All modes support filtering by category, tags, and date range.
Temporal Decay
Search results are scored with exponential time-based decay so that recent memories surface above older ones when semantic relevance is similar. The decay follows a half-life model: a memory one half-life old has its score halved, two half-lives old gets quartered, and so on.

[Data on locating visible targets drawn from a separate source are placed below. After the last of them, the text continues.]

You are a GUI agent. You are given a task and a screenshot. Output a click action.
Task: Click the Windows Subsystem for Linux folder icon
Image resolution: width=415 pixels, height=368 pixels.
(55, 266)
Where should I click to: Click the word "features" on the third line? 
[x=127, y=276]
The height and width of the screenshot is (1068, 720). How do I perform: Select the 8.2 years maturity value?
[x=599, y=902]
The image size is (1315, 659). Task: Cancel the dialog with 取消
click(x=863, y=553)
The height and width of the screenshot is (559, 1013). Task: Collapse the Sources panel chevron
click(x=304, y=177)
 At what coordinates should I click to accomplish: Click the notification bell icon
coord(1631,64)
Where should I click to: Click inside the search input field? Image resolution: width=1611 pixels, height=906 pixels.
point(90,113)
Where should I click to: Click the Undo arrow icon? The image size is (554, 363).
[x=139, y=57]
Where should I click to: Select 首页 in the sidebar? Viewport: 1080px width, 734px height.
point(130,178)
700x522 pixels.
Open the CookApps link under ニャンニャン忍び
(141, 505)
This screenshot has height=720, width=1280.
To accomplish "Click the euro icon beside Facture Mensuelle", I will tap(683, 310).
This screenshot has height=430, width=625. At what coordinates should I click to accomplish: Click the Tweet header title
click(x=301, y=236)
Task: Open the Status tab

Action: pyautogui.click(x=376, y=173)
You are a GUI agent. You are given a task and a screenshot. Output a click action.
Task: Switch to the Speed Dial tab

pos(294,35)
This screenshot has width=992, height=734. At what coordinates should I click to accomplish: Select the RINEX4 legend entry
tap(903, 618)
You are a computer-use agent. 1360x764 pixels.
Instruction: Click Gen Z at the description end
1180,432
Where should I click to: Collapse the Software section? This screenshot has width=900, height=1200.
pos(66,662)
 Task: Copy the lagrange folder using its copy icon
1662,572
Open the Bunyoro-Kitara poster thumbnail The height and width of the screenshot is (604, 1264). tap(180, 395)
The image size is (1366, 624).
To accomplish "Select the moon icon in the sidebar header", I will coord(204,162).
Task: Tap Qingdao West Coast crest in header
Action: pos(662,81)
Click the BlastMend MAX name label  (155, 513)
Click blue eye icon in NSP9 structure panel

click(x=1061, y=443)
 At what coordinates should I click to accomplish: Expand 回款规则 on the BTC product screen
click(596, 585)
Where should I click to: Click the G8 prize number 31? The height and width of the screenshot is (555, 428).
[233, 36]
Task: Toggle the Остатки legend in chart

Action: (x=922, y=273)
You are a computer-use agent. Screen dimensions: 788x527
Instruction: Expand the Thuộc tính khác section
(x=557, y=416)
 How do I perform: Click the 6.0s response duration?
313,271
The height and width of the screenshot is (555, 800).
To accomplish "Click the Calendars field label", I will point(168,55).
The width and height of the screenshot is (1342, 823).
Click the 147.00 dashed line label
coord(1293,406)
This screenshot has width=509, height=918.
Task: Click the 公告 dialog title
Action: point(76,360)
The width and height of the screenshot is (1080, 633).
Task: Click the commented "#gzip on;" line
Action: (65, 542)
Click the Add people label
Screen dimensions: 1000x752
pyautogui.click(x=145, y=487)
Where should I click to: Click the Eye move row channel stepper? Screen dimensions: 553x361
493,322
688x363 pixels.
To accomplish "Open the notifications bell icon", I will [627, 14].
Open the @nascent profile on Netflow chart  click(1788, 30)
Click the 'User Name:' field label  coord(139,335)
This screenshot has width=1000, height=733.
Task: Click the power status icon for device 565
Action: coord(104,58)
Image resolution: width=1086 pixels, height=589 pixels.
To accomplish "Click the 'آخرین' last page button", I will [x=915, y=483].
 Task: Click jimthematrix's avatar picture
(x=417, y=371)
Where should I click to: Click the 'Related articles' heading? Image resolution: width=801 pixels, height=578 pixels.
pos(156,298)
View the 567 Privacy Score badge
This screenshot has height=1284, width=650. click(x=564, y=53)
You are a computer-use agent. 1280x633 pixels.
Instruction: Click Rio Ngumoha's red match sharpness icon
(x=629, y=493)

- Default half-life: 30 days (configurable via
MEMORY_DECAY_HALF_LIFE) - Disable: set
MEMORY_DECAY_HALF_LIFE=0 - Exempt tags: memories tagged
evergreenornever-forgetare never decayed
Memory Categories
code-solution · bug-fix · architecture · learning · tool-usage · debugging · performance · security · observation · personal · relationship · other
Development
git clone https://github.com/adamrdrew/agent-memory-mcp.git
cd agent-memory-mcp
npm install
npm run dev # Run with tsx (no build step)
npm run build # Compile TypeScript to dist/
npm test # Run all tests
npm run test:watch # Run tests in watch modeLicense
This project is licensed under the GNU General Public License v3.0.